Data>
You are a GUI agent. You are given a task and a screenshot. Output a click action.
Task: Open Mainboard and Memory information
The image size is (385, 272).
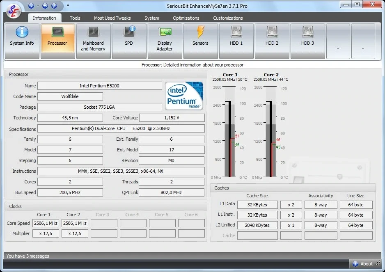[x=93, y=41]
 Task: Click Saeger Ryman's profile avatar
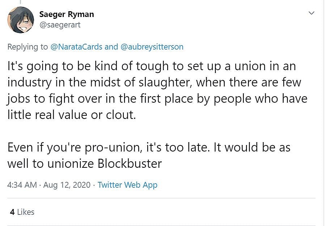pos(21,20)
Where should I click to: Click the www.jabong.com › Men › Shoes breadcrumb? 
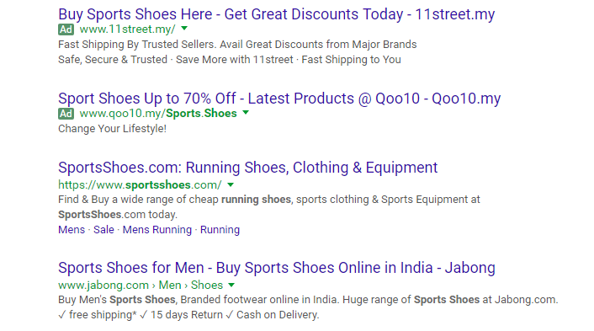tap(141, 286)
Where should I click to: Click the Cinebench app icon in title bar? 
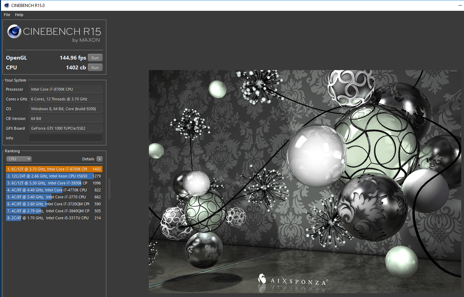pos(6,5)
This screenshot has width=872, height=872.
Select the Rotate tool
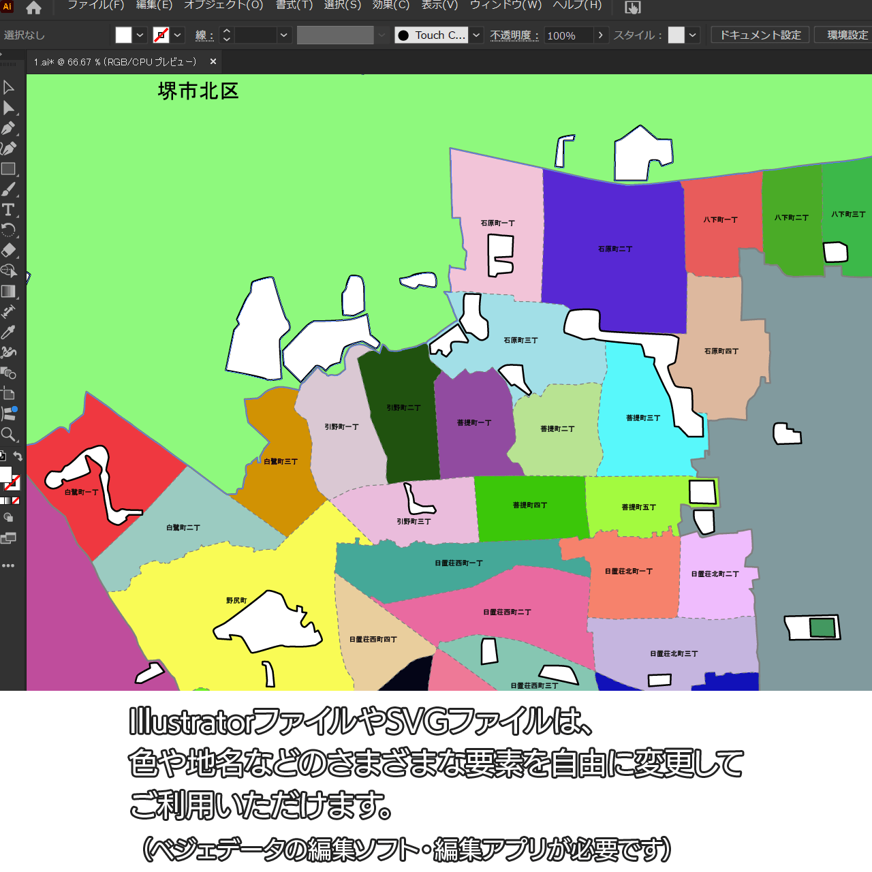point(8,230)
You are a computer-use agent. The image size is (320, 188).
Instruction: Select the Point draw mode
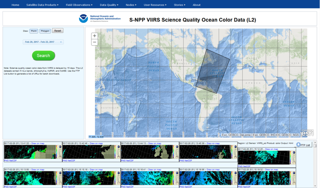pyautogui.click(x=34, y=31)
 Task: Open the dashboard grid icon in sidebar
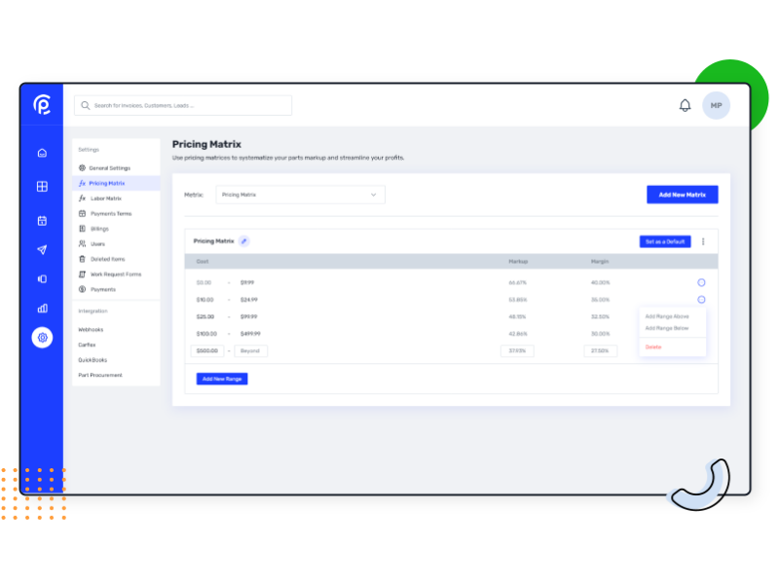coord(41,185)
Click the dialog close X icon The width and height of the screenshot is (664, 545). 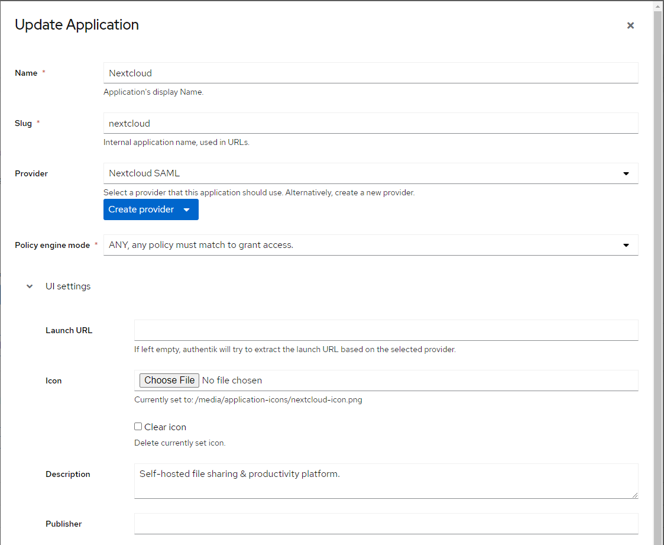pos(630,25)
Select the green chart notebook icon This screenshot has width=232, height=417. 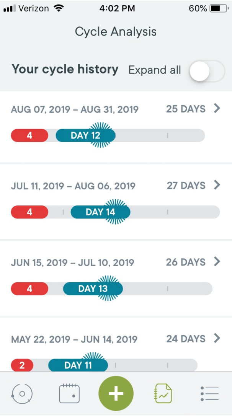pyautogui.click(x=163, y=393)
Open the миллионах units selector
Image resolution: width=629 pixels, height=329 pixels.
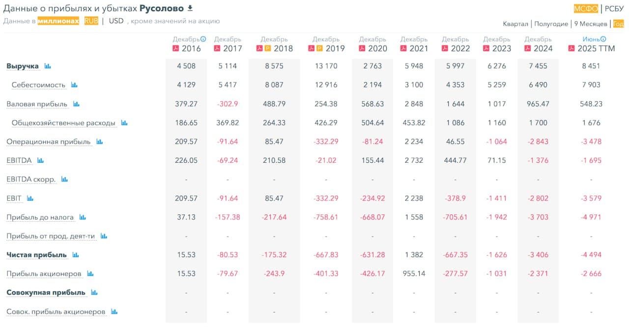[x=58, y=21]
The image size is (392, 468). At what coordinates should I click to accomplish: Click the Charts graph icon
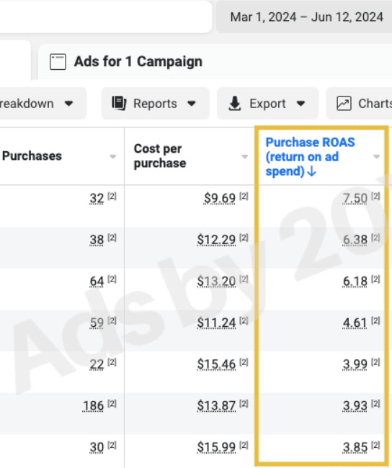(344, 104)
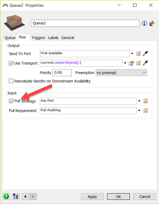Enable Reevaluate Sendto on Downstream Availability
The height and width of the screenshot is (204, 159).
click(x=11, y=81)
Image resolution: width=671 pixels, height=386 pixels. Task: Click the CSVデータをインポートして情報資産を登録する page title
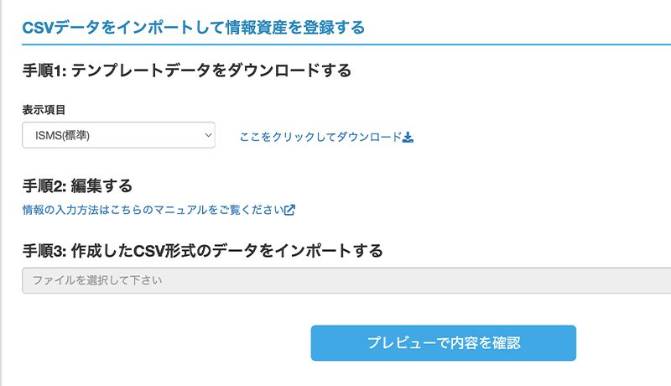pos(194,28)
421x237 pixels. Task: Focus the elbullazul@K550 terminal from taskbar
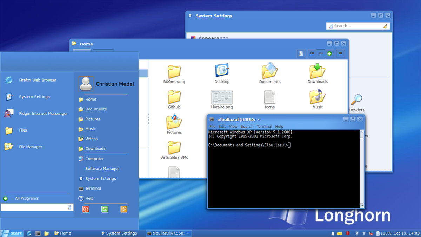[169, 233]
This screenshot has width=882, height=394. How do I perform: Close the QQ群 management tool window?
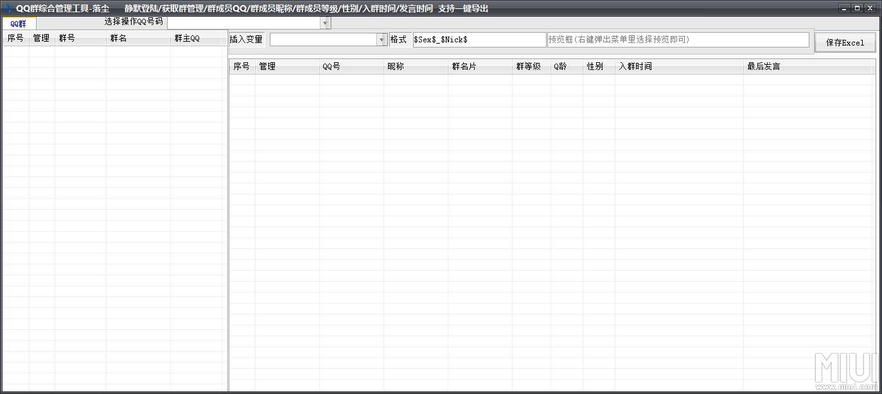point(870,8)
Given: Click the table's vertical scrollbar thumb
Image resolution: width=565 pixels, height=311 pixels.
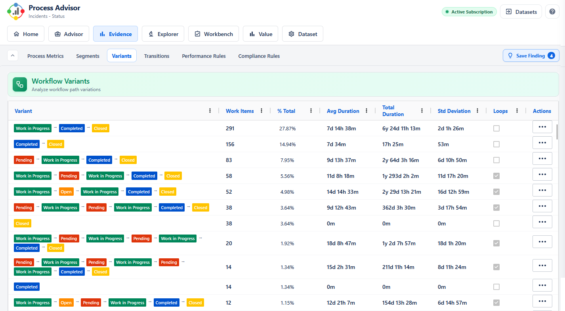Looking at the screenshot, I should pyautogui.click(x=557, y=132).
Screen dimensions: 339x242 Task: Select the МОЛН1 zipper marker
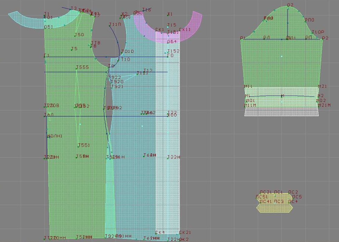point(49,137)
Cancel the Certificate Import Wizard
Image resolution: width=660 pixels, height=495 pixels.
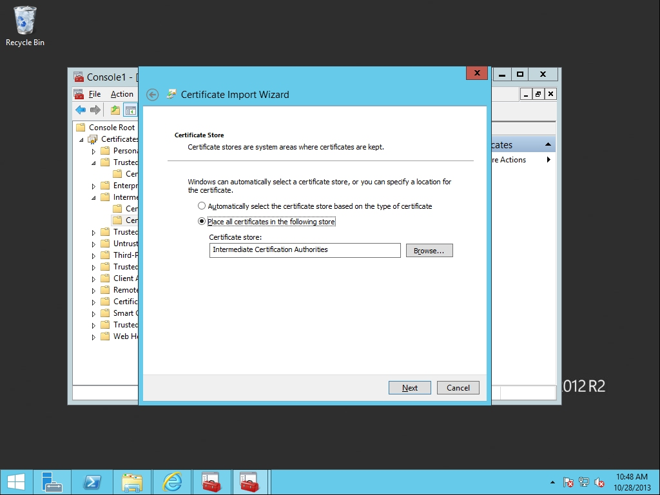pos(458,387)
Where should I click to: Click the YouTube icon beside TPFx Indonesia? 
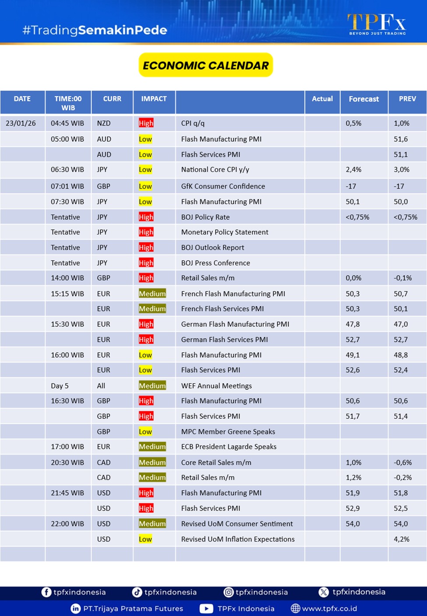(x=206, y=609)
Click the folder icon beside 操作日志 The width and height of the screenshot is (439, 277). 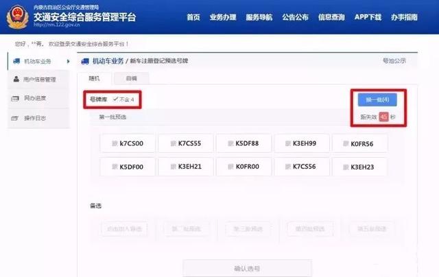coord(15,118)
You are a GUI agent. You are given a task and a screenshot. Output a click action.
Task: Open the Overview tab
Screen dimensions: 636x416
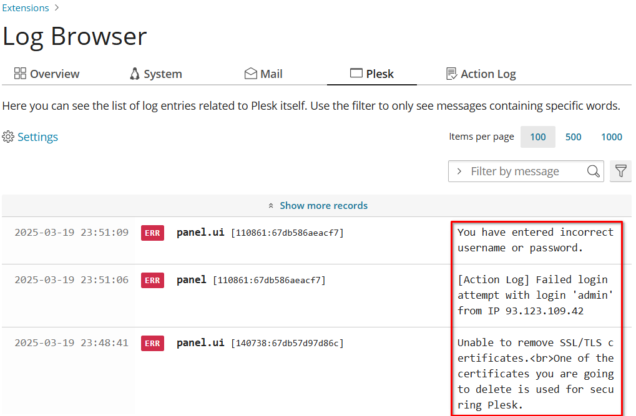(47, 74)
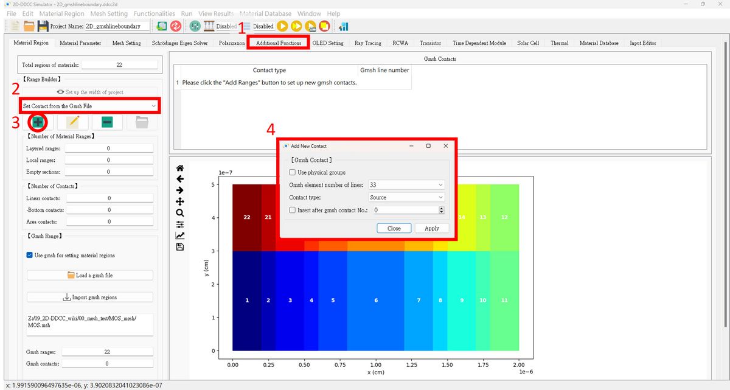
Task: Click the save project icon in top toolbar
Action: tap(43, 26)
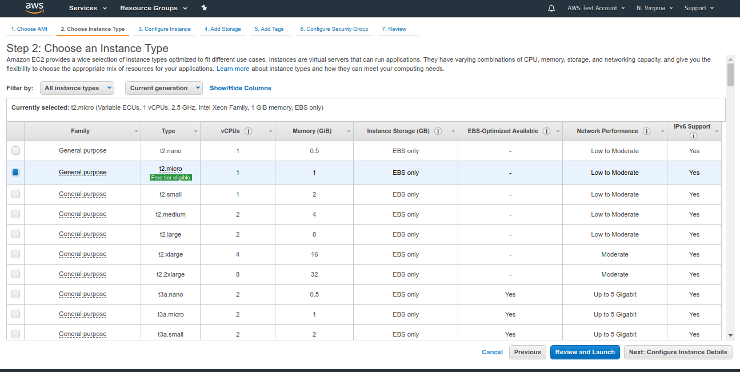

Exercise objective> Output only the lines above from the line that holds "This screenshot has width=882, height=394." through the line that holds "Cancel the Certificate Import Wizard", both ends included, and exclude pictures.

Expected answer>
This screenshot has width=882, height=394. How do I perform: Close the QQ群 management tool window?
point(870,8)
Given: Click the table's vertical scrollbar thumb
Image resolution: width=565 pixels, height=311 pixels.
Looking at the screenshot, I should pyautogui.click(x=557, y=132).
Screen dimensions: 339x242 Task: Select the МОЛН1 zipper marker
point(49,137)
Cancel the Certificate Import Wizard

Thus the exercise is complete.